In an apparent Gene Autry knockoff.....
Most of The Caroleers recordings were made in the 1950s and '60s at a time when music publishing was fraught with copyright loopholes galore, allowing for dozens of knockoff and "tribute" records (much like we see today.) SPC and other budget record labels got away with this by claiming their music was intended for children and thus for play inside homes, not over the radio or publicly.
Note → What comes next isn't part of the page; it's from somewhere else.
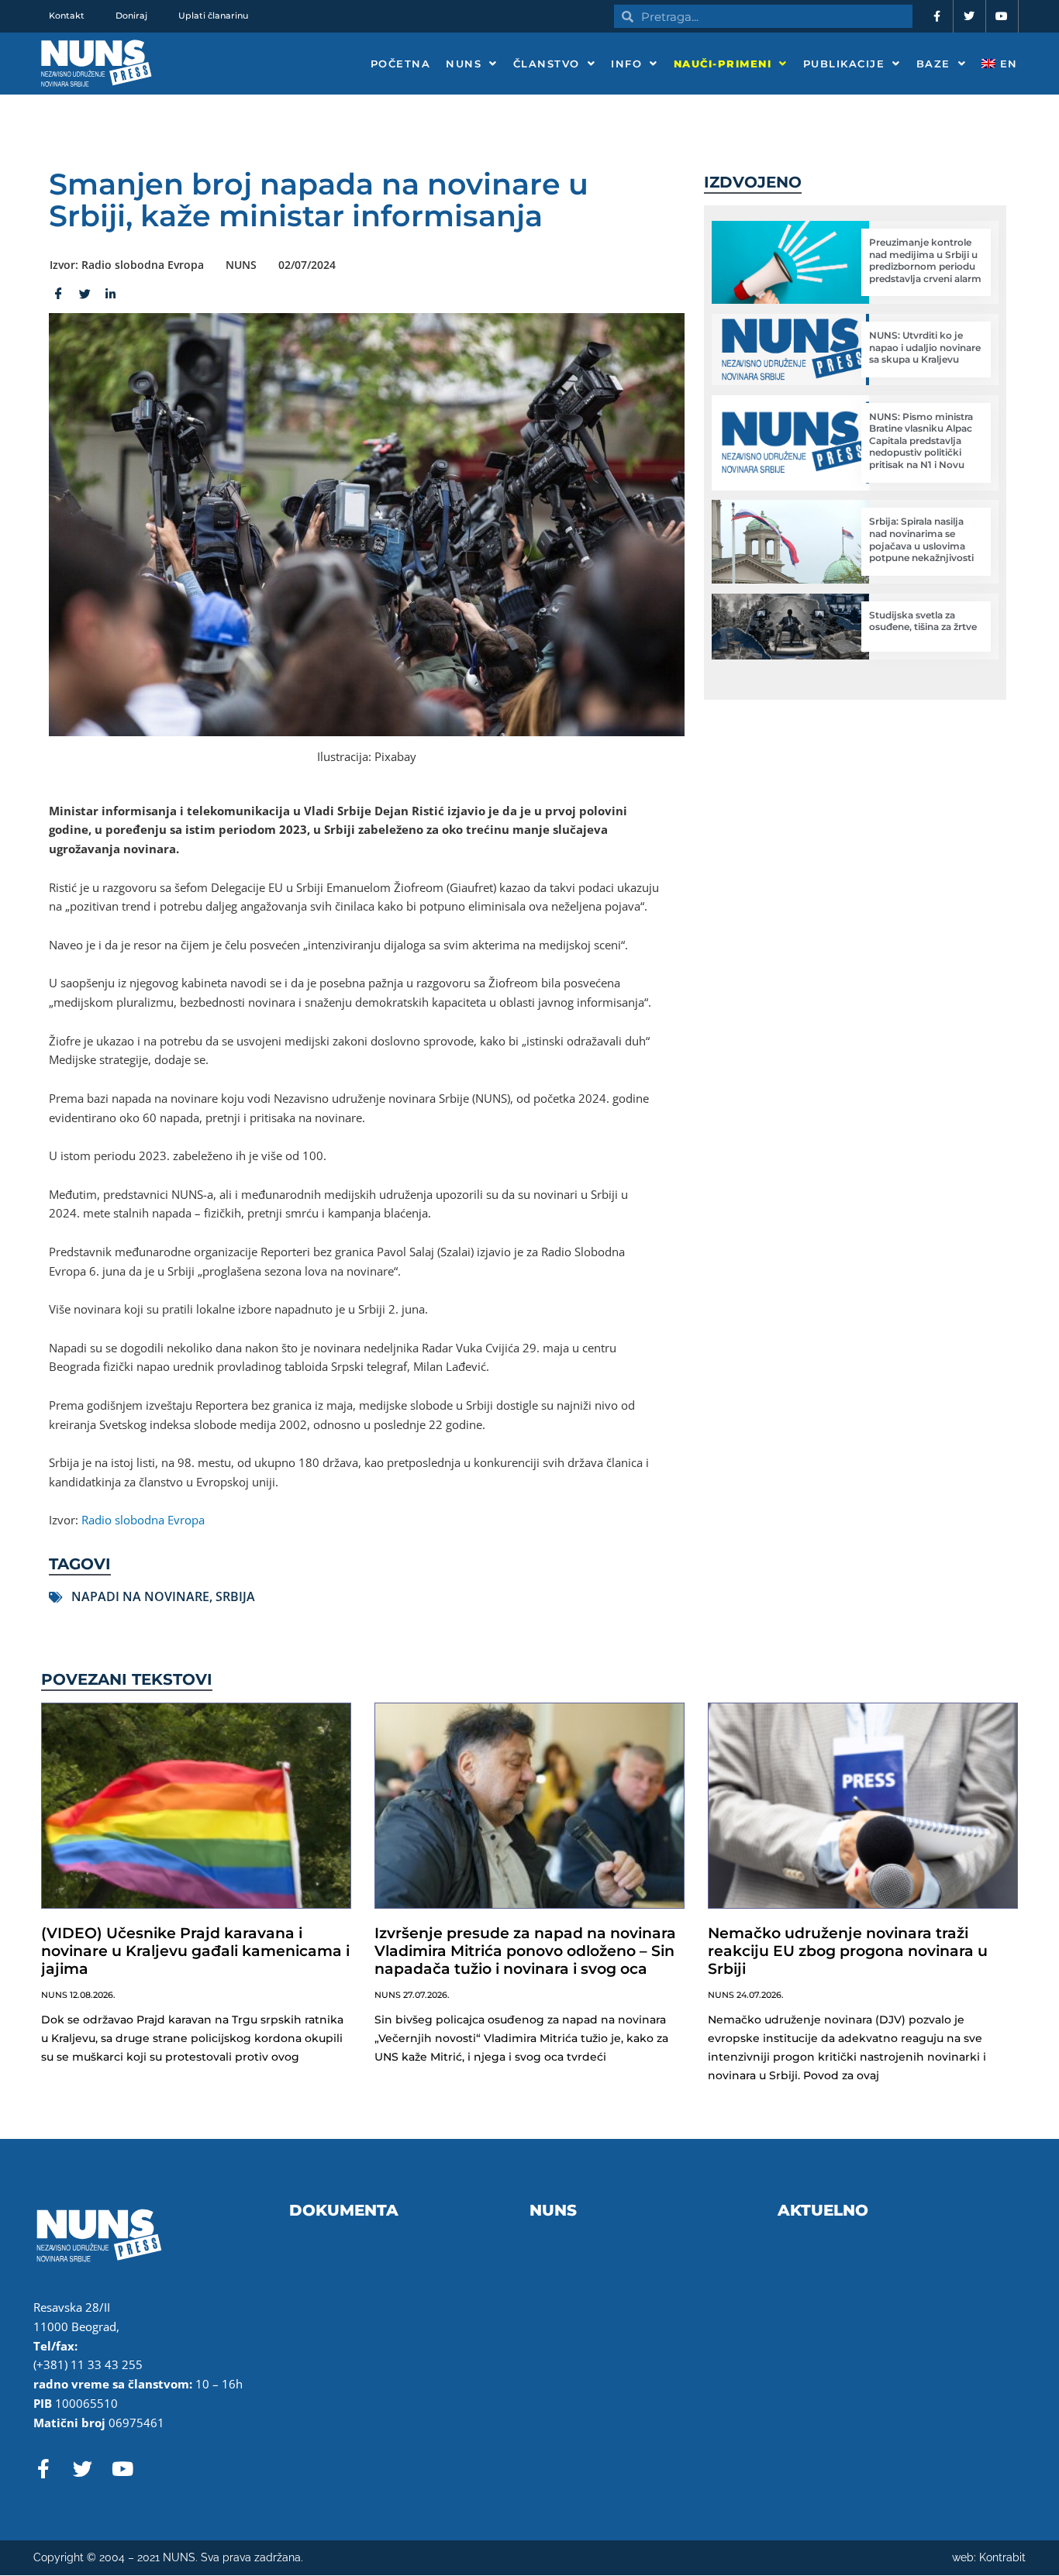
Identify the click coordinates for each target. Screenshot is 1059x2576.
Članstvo (546, 63)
SPC did not service radio stations and most radio stations did not play their product. (Most.) So they actually claimed that they didn't have to owe songwriters royalties in spite of making millions in profit from their songs.
Today, the artists and songwriters are usually in on it too, as these knockoffs are actually a revenue stream, no matter how disingenuous.
However in the early '70s, songwriters were sick of all these cheap record labels whoring their music and collectively put an end to this racket and most budget labels ceased operation or went into other lines.
About this time however, SPC stopped pressing the old Caroleers records and hacked up something even more nefarious for Christmas in the '70s.
However even in the disco era, old habits died hard with SPC (by then known as Peter Pan Industries.) They even cashed in on the Disco Duck craze with "Irwin The Disco Duck"
SPC went back to exclusively childrens records as Peter Pan and later, Power Records which incorporated an action comic book style format targeted to boys.
This album always brings visions of aluminum Christmas trees and this music blasting out of console stereos like these.
The Ray Conniff Singers were essentially the vocal relief between the Mantovani and 101 Strings instrumentals in the Name-That-Tune world of your typical "Beautiful Music" FM radio stations of the '60s and '70s. They were known for making "safe" covers of pop songs your parents could like.